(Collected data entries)
----------------------------------------
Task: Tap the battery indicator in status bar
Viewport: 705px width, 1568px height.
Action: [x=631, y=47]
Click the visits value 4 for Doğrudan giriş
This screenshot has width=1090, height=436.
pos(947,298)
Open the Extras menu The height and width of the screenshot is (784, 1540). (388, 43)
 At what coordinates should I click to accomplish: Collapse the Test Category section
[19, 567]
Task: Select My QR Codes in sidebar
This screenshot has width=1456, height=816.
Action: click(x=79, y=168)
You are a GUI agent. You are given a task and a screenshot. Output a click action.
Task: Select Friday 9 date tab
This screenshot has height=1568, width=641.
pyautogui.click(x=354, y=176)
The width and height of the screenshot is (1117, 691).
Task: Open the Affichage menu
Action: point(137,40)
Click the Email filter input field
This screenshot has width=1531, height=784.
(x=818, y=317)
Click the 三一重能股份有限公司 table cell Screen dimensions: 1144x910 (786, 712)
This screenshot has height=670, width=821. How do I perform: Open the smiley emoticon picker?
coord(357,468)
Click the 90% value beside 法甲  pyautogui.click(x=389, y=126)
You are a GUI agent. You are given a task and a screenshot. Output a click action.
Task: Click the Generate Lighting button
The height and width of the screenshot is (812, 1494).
----------------------------------------
= GOAL OF THE EXERCISE =
Every record above has to appear again, word for word.

= YOUR RESPONSE =
Task: Tap the battery indicator in status bar
Viewport: 705px width, 1568px height.
Action: [x=631, y=47]
Click the visits value 4 for Doğrudan giriş
This screenshot has width=1090, height=436.
pos(947,298)
Open the Extras menu The height and width of the screenshot is (784, 1540). (388, 43)
 At what coordinates should I click to accomplish: Collapse the Test Category section
[19, 567]
Task: Select My QR Codes in sidebar
This screenshot has width=1456, height=816.
Action: click(x=79, y=168)
You are a GUI agent. You are given a task and a screenshot. Output a click action.
Task: Select Friday 9 date tab
This screenshot has height=1568, width=641.
pyautogui.click(x=354, y=176)
The width and height of the screenshot is (1117, 691).
Task: Open the Affichage menu
Action: point(137,40)
Click the Email filter input field
This screenshot has width=1531, height=784.
(x=818, y=317)
Click the 三一重能股份有限公司 table cell Screen dimensions: 1144x910 (786, 712)
This screenshot has height=670, width=821. How do I perform: Open the smiley emoticon picker?
coord(357,468)
Click the 90% value beside 法甲  pyautogui.click(x=389, y=126)
You are a GUI agent. You are given a task and a screenshot. Output a click action.
Task: Click the Generate Lighting button
The height and width of the screenshot is (812, 1494).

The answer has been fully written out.